Pourtant, dans un pays développé, un migrant issu d'un pays à faible IDH multiplie ses revenus par quinze, double le taux de scolarisation de ses enfants, divise leur mortalité infantile par seize. Plus surprenant, même la migration entre ou à l'intérieur de pays en développement permet aux plus pauvres d'améliorer leur sort. L'IDH des migrants internes en Guinée est ainsi supérieur de 23 % à celui des non-migrants.

Dans les pays de départ, un élément du développement. Les transferts de fonds effectués par les travailleurs migrants vers des pays en développement ont atteint 308 milliards de dollars en 2008. C'est trois fois le montant de l'aide publique au développement. Au Sénégal, le volume des transferts est douze fois supérieur à la somme des investissements directs étrangers. Des transferts qui sont aussi, pour les pays pauvres, une précieuse source de devises. Sous l'effet de la crise, ils devraient néanmoins tomber à 293 milliards en 2009.

Mais ces transferts "ne sont pas directement dirigés vers les familles les plus pauvres ni les pays les plus pauvres", tempère le PNUD. En 2007, moins de 1 % des transferts a été envoyé dans les pays a plus faible IDH, où ils n'égalent que 15 % de l'aide publique au développement.

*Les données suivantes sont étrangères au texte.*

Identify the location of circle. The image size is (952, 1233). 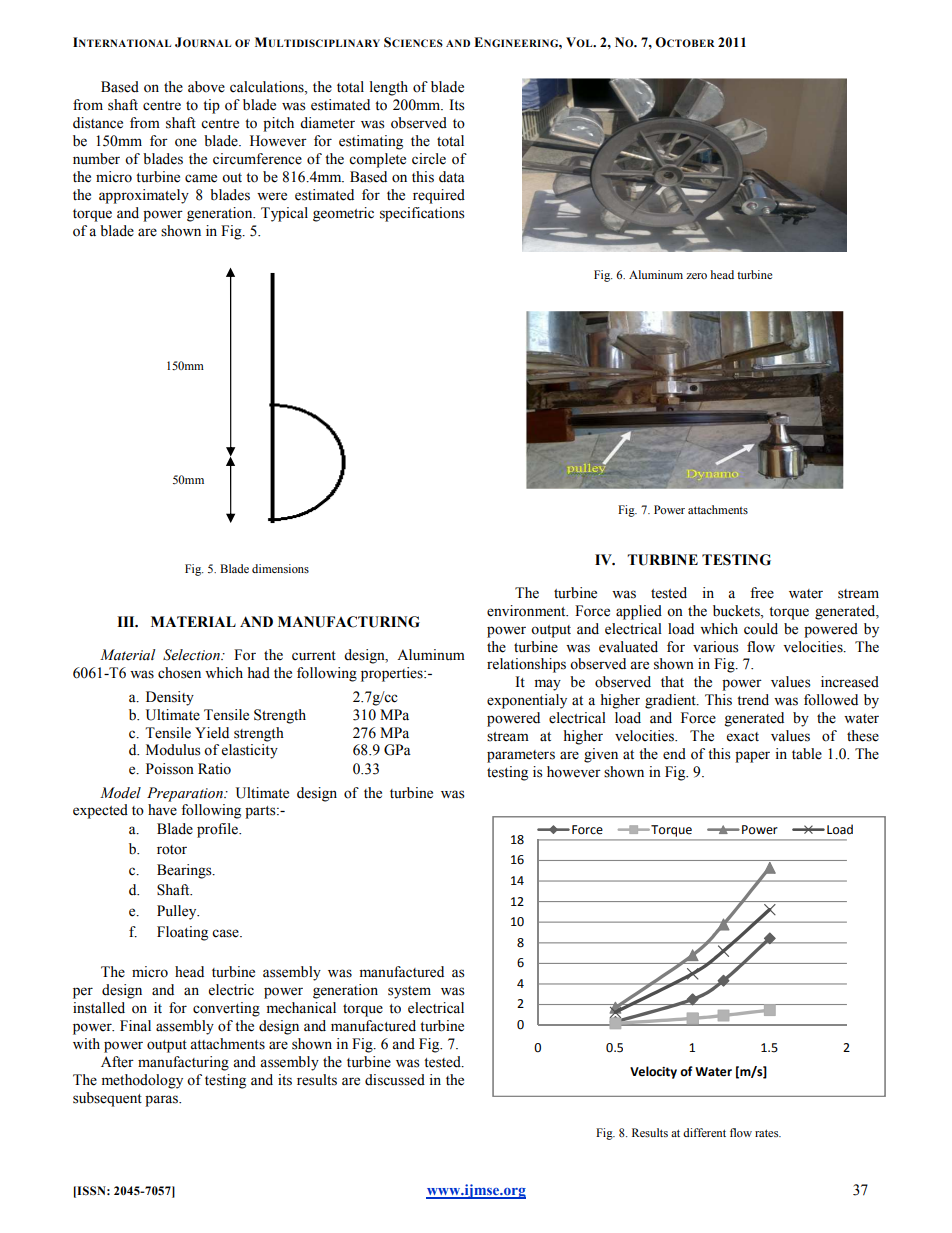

Un bénéfice net pour les pays d'accueil. "Il n'existe aucune preuve d'impacts négatifs de l'immigration sur l'économie, le marché du travail ou le budget, alors que les bénéfices ne sont plus à démontrer dans des domaines comme la diversité sociale et la capacité d'innovation", affirme le rapport à l'heure où la crise renforce les fermetures de frontières et les mesures protectionnistes.

Au contraire, d'après les études du PNUD, l'immigration accroît l'emploi et, à court terme, la croissance démographique résultant des migrations augmente le PIB réel par habitant. "Les migrants donnent généralement plus qu'ils ne reçoivent. L'impact sur les finances publiques reste faible", ajoute Papa Seck, statisticien au PNUD.

Des réformes pour "lever les barrières". Pour le PNUD, "la récession mondiale représente l'occasion de réformer les politiques en matière de migration" pour profiter au mieux de la reprise.

Le PNUD propose des réformes visant à ouvrir les voies d'entrée à davantage de travailleurs, notamment peu qualifiés, et à faciliter leur mobilité en renforçant leurs droits et leur accès aux services publics. Et l'agence de rappeler que la démographie des pays développés, déclinants et vieillissants, les contraint à recourir à cette immigration : la population en âge de travailler va fondre de 23 % entre 2010 et 2050 en Europe.